**EXCERPT PROVIDED**
+ + + + +
In the study fillets of European seabass and gilthead seabass were shallow-fried in a frying pan and microwave oven using extra virgin olive oil and refined sunflower oil. Changes taking place in the lipid composition of the fish and the frying oil were studied using the Proton Nuclear Magnetic Resonance Imaging (H-1 NMR). During the shallow-frying of the fish the fish lipids migrate to the frying oil, and and the components of the oil are also transferred to the fillet of fish. Subsequently, the composition of the oil used for frying is modified as follows: first it is enriched by the acyl groups (fatty acids) that are present in a higher concentration in the fish fat than in the original oil, and then, simultaneously it is depleted in the acyl groups present in a higher concentration in the original oil than in the fish fat. Thus, after being used for frying,the  extra virgin olive oil was richer in omega-1 acyl groups, linoleic and saturated fats (from the fish) and poorer in oleic, which is the main acyl group in olive oil. Also, after being used for frying, the sunflower oil was richer in all the acyk group types (coming from the fish) except linoleic, which is the majority acyl group in sunflower oil. In addition, after frying, both types of oil were enriched by small amounts of cholesterol (from the fish). The fat composition in the fish fillets also changed during the frying process and became enriched by the acyl groups present in higher concentrations in the frying oil than in the fillet.
+ + + + +
**PROMPT 1**
In the excerpt on frying fish, what did both types of oil gain in small amounts from the fish after frying?
**PROMPT 2**
Continue the excerpt about frying seabass fillets in oil, starting after its last sentence.
The entries that come after this are separate material with no connection to the frying study.

**ENTRIES SHOWN**
+ + + + +
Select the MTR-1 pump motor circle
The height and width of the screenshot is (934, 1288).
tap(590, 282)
+ + + + +
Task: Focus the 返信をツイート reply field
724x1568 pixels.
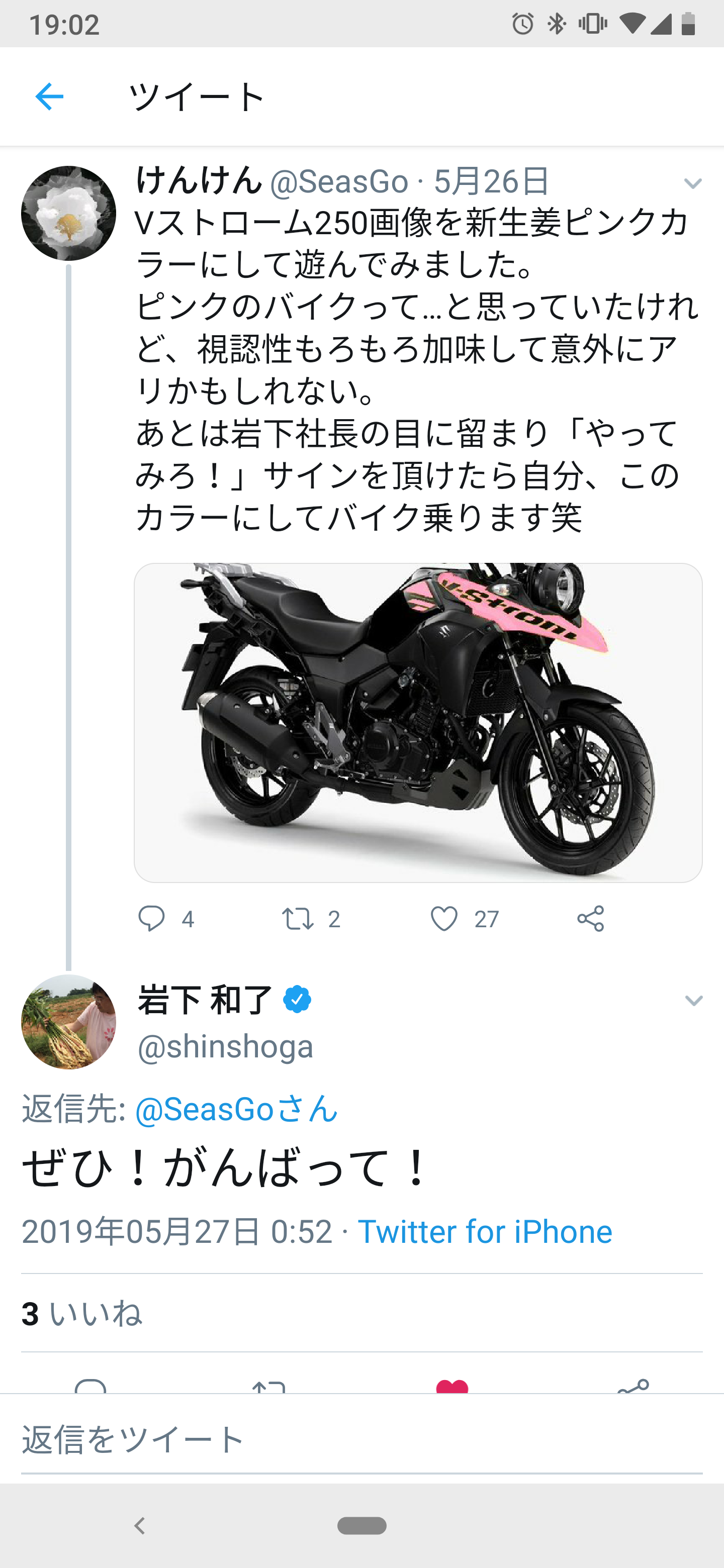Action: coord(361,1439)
+ + + + +
**FINAL ANSWER 1**
Cholesterol.

**FINAL ANSWER 2**
In addition, because oils were subjected to high temperatures during frying certain small scale oxidation may take place. Although it did not take place when frying with olive oil, secondary oxidation took place when frying with sunflower oil and some potential toxins were formed that could affect human health. These toxins did not form when fried in the microwave or with olive oil.

Researchers concluded that the study showed the frying techniques, the type of oil used and the fish species exert a great influence on the changes that take place during the frying process. Thus, it is important to select the proper oil to prevent potential toxic compounds during the frying process.